$Let:\ H_1$ be the event of at least one head
$Let:\ H_2$ be the event of at least two heads
$Let:\ T_1$ be the event of at least one Tail
a) at least one toss is fixed is a head
The problem is asking for $P(H_2|H_1)$; we will use the unconditioned probabilities to get the conditional probability
because the possible outcomes are {HHH, HHT, HTT, HTH, THH, THT, TTT, TTH}
$P(H_2) = 4/8$
$P(H_1) = 7/8$
$P(H_2|H_1) = P(H_1 \cap H_2) / P(H_1)$; by definition of conditional probability
- If you know that there are at least 2 heads, you automatically know that there is at least one head, so $H_2 \subset H_1$. Therefore, $H_1 \cap H_2 = H_2$.
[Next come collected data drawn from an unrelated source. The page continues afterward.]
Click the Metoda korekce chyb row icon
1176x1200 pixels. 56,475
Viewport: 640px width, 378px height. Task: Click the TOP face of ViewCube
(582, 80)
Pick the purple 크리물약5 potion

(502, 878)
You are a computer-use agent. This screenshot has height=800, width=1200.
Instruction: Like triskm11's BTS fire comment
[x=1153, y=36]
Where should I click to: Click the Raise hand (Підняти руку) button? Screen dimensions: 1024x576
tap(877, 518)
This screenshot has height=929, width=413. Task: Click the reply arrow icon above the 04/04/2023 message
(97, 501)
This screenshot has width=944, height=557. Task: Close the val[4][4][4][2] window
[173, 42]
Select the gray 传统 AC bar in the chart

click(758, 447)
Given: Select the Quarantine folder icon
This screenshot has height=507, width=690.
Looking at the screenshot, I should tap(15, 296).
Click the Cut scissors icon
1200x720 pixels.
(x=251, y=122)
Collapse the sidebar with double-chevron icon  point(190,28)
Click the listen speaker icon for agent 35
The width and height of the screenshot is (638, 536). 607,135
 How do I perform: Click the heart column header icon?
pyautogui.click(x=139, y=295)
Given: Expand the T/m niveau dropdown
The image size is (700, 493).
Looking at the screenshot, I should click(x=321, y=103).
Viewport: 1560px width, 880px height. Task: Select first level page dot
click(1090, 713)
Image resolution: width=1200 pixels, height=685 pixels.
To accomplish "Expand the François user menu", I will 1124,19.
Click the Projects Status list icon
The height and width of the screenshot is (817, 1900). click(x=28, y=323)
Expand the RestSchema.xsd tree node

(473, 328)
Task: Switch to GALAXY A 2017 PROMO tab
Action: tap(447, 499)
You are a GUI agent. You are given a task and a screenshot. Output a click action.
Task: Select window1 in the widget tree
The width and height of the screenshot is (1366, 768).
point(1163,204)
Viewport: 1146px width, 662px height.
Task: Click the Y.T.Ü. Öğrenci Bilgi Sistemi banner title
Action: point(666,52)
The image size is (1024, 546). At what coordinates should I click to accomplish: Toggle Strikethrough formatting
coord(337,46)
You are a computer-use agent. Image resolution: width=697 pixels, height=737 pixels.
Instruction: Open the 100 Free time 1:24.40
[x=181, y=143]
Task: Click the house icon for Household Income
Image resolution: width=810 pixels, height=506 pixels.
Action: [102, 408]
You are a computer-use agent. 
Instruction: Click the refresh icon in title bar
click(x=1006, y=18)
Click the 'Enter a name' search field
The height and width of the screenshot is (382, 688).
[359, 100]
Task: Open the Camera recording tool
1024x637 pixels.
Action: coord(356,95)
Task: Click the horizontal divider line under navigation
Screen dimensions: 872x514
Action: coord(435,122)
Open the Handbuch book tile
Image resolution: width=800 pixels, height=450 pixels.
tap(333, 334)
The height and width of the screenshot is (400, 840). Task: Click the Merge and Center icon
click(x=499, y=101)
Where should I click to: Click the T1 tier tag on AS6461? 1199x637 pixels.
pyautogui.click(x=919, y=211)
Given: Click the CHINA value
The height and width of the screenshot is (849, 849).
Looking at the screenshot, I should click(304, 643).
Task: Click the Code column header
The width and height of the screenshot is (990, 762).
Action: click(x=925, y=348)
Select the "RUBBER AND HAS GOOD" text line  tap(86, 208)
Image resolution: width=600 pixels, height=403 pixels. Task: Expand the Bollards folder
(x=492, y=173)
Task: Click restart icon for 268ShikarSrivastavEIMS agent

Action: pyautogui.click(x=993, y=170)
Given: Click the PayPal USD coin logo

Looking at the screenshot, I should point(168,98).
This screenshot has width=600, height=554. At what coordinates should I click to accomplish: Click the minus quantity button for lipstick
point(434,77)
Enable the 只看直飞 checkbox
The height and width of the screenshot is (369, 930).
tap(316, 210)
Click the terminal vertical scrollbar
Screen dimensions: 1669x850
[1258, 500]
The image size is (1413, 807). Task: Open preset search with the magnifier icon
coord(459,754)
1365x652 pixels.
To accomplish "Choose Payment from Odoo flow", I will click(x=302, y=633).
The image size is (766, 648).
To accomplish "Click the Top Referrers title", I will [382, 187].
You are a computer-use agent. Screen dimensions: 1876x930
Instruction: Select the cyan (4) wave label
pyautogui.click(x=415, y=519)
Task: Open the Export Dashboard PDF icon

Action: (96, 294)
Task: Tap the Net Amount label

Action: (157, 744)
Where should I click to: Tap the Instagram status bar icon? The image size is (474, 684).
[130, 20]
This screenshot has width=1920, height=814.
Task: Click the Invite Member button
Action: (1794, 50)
$P(H_2|H_1) = P(H_2)/ P(H_1)$
$P(H_2|H_1) = 4/8 \cdot 8/7 = \frac{4}{7}$
We can verify this by looking at the outcomes in H_1 and counting the ones with at least two heads: $\{HHH, HHT, HTT, HTH, THH, THT, TTH\} \rightarrow \frac{4}{7}$
b) If at least one toss is a TAIL
This problem is asking for $P(H_2|T_1)$; Use the logic above to get $P(T_1)$
$P(T_1) = 7/8$
$P(H_2|T_1) = P(T_1 \cap H_2) / P(T_1)$; by conditional probability
- We cannot use independence to get the numerator on the right side, because we do not know that $T_1$ and $H_2$ are independent. Instead, we count the outcomes in $T_1 \cap H_2$:
$$\{THH, HTH, HHT\}$$
There are three outcomes, because we know that there are two heads and one tail in three positions, and there are three places that the tail can go. Therefore,
$$P(T_1 \cap H_2) = 3/8$$
Plugging in above,
$$P(H_2|T_1) = \frac{3/8}{7/8} = \frac{3}{7}$$
We can verify this by looking at the event $T_1$ and counting how may outcomes include two heads: $\{TTT, HHT, HTT, HTH, THH, THT, TTH\} \rightarrow \frac{3}{7}$